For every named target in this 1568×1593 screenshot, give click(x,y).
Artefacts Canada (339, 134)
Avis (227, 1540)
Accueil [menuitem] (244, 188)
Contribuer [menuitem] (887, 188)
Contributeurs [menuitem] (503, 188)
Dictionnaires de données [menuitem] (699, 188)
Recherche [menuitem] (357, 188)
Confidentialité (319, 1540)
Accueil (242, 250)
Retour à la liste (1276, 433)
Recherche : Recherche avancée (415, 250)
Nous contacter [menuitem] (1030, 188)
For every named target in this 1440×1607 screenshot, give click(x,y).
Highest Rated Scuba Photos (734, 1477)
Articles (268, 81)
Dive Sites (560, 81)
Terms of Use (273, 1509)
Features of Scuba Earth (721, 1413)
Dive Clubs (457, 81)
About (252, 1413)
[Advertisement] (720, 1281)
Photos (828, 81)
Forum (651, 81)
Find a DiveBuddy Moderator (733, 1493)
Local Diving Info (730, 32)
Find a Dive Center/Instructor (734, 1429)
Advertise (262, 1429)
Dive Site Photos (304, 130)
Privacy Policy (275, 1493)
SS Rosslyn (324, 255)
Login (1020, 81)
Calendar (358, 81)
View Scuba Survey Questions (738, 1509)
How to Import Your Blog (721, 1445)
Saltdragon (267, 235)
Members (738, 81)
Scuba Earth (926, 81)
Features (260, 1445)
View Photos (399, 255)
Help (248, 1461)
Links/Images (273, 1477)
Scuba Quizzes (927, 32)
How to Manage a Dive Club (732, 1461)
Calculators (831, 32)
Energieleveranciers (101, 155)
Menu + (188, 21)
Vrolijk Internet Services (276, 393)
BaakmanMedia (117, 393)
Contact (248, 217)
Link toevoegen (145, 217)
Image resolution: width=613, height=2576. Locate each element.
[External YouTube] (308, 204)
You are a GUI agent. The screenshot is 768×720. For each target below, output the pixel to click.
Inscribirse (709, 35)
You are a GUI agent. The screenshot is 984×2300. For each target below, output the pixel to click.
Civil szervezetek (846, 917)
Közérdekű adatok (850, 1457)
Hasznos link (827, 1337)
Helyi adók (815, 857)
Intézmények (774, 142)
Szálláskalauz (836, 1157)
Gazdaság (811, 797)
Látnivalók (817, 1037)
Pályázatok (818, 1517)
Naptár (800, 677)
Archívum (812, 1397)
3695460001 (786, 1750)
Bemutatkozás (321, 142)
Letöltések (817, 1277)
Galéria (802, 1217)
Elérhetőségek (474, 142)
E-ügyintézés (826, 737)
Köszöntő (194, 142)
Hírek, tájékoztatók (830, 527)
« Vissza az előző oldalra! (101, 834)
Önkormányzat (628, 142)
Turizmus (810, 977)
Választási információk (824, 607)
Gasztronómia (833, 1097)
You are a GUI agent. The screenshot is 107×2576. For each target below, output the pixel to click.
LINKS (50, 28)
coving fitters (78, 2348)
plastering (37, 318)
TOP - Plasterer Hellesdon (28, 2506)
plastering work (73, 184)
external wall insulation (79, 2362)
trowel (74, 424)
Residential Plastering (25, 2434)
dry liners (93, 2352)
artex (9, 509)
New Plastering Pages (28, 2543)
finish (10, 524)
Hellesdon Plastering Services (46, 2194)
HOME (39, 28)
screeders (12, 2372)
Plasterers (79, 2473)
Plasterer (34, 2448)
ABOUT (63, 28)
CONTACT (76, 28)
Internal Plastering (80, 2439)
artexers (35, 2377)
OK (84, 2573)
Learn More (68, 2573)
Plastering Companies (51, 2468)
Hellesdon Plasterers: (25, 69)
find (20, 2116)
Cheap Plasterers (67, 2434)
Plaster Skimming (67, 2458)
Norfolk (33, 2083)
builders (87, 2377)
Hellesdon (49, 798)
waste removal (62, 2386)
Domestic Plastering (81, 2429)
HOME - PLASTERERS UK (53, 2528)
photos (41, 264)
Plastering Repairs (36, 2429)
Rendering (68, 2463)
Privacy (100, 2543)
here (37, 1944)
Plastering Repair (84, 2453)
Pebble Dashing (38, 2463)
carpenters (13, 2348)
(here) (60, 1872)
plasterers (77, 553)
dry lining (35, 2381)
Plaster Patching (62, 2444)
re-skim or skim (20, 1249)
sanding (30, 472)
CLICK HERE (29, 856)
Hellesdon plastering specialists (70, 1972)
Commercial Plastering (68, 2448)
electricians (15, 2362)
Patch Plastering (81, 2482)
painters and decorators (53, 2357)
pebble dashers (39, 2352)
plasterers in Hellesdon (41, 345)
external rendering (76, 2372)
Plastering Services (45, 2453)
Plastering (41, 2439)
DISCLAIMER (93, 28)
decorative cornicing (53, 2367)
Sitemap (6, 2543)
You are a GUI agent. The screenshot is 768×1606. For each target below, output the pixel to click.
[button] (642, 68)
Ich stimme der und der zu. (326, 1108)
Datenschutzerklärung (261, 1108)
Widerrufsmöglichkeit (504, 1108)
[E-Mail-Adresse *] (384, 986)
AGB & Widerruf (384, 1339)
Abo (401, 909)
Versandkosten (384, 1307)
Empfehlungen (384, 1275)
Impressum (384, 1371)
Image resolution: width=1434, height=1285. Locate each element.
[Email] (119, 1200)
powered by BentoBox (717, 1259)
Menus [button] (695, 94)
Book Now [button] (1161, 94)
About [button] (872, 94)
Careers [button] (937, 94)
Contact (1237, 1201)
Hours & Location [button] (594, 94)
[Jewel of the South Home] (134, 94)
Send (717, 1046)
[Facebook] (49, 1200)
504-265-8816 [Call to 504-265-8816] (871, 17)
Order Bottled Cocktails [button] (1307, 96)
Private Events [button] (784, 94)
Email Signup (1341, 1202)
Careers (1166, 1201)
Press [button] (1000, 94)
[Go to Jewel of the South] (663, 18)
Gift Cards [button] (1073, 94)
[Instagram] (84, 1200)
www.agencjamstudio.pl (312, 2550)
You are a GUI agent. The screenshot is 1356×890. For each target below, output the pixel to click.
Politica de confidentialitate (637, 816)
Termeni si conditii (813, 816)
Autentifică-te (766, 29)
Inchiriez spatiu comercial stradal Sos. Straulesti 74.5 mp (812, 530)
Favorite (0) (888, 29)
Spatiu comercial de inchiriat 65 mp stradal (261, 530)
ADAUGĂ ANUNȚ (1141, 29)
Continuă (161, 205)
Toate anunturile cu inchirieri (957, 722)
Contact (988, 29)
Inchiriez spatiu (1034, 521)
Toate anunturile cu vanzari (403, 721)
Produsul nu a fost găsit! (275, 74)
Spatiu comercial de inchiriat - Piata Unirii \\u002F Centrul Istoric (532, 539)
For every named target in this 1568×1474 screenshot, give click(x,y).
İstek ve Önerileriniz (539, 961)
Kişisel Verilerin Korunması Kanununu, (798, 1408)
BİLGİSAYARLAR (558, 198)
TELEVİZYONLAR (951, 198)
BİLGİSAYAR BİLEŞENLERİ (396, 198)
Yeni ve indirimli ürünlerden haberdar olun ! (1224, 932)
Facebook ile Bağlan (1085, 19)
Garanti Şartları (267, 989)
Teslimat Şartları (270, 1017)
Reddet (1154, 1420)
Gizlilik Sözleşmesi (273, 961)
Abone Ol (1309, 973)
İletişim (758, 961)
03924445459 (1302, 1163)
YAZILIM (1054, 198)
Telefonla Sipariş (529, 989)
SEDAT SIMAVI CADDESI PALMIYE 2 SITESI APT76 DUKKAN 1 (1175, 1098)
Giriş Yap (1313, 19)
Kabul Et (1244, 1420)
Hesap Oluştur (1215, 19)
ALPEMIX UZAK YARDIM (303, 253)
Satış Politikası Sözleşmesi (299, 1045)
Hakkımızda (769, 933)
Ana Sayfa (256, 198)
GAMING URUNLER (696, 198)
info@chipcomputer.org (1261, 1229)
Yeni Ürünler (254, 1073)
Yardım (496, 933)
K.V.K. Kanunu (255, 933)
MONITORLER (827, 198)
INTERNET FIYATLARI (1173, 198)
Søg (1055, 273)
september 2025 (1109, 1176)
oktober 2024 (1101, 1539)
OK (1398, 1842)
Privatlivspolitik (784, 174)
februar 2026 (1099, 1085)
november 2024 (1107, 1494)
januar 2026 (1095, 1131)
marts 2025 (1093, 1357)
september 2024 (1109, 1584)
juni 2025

__What needs to be done__: Pick out each line in the data above that contains the word "width", and copy those lines unchanged.

__Output of the task__:
Image resolution: width=613, height=2576. Locate each element.
Image resolution: width=1434, height=1285. Locate each element.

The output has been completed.